[Word and element pointing entries]
__________
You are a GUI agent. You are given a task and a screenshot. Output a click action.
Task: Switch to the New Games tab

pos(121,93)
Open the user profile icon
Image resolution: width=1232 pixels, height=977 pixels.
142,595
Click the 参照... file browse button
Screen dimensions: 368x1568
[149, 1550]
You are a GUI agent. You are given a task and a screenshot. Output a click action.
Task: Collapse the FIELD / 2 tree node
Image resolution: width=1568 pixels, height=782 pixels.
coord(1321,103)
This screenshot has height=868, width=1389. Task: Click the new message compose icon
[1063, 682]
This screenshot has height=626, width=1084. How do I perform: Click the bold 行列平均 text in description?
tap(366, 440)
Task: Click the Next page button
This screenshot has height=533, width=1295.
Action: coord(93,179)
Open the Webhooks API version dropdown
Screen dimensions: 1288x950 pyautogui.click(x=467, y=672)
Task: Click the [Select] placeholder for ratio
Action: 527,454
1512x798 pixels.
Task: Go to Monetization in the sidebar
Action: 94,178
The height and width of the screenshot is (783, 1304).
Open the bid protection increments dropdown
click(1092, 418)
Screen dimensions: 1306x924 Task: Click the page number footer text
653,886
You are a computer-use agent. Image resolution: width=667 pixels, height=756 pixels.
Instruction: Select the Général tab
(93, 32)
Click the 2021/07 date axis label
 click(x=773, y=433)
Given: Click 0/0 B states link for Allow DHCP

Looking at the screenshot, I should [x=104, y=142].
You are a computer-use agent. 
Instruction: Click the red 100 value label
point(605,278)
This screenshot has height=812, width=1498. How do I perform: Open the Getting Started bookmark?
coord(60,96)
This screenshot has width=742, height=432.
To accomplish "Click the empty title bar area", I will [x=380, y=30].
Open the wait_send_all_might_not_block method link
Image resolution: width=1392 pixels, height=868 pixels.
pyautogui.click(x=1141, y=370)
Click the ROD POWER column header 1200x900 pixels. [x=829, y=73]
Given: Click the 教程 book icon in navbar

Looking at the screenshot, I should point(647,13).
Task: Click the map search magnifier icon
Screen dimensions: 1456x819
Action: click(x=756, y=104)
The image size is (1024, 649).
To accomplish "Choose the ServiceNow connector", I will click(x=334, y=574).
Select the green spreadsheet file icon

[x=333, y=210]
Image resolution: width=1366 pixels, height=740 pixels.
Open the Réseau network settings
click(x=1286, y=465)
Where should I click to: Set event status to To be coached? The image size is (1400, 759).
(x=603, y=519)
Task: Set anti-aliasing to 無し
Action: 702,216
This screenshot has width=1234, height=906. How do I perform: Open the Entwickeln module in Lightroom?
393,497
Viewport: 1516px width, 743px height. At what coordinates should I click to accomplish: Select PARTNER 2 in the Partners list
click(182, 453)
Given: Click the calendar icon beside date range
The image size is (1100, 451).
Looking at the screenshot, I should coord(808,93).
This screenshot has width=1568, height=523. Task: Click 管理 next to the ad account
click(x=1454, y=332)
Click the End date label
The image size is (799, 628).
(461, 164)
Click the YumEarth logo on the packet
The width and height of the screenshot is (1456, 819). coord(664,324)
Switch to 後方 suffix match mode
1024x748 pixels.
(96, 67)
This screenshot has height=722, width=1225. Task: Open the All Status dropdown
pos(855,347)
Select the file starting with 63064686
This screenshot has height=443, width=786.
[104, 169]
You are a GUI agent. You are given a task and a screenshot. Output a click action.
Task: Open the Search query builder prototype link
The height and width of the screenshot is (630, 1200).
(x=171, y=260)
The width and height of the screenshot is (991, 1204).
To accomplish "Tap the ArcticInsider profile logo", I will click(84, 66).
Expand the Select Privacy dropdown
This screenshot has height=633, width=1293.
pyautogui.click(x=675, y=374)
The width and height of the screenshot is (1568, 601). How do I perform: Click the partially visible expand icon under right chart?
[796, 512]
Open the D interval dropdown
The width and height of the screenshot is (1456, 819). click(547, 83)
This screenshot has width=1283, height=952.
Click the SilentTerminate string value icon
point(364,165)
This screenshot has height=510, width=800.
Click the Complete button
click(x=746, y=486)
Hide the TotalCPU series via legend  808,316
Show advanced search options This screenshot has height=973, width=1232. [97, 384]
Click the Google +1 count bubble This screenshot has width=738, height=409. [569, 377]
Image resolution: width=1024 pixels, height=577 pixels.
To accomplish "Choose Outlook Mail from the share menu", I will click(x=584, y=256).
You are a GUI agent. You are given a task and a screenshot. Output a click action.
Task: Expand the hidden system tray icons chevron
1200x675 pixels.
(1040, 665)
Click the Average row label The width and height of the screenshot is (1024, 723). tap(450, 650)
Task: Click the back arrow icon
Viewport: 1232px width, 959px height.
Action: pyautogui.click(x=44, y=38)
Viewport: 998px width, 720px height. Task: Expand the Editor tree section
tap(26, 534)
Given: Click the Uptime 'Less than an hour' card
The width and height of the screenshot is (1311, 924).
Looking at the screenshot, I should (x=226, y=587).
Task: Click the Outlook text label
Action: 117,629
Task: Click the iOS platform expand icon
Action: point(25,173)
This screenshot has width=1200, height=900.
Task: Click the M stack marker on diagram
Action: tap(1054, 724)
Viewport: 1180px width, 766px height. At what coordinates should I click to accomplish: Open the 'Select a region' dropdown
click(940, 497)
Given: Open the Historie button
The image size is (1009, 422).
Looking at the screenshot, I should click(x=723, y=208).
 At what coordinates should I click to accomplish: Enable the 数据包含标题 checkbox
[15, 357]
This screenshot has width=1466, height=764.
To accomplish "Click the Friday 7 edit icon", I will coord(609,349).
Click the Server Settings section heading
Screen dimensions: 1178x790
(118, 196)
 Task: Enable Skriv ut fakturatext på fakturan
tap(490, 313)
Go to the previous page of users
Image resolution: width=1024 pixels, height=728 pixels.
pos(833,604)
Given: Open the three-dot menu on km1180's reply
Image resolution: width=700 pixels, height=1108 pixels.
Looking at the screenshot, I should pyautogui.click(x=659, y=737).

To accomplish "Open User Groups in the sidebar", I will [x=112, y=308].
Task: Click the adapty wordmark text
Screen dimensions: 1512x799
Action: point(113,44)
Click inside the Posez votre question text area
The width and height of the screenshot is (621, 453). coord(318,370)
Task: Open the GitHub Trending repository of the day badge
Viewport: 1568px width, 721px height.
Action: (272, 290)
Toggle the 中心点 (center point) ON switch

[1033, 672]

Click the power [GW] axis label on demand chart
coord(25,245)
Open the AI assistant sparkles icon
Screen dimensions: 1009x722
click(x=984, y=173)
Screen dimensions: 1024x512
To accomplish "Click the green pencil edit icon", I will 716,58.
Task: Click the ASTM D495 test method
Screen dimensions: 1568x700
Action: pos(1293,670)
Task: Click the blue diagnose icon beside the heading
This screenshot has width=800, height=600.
__________
To be done
Print again, with no changes, the lines of the entries from the one containing "Task: Open the GitHub" through the one containing "[1033, 672]", including both of those lines.

Solution
Task: Open the GitHub Trending repository of the day badge
Viewport: 1568px width, 721px height.
Action: (272, 290)
Toggle the 中心点 (center point) ON switch

[1033, 672]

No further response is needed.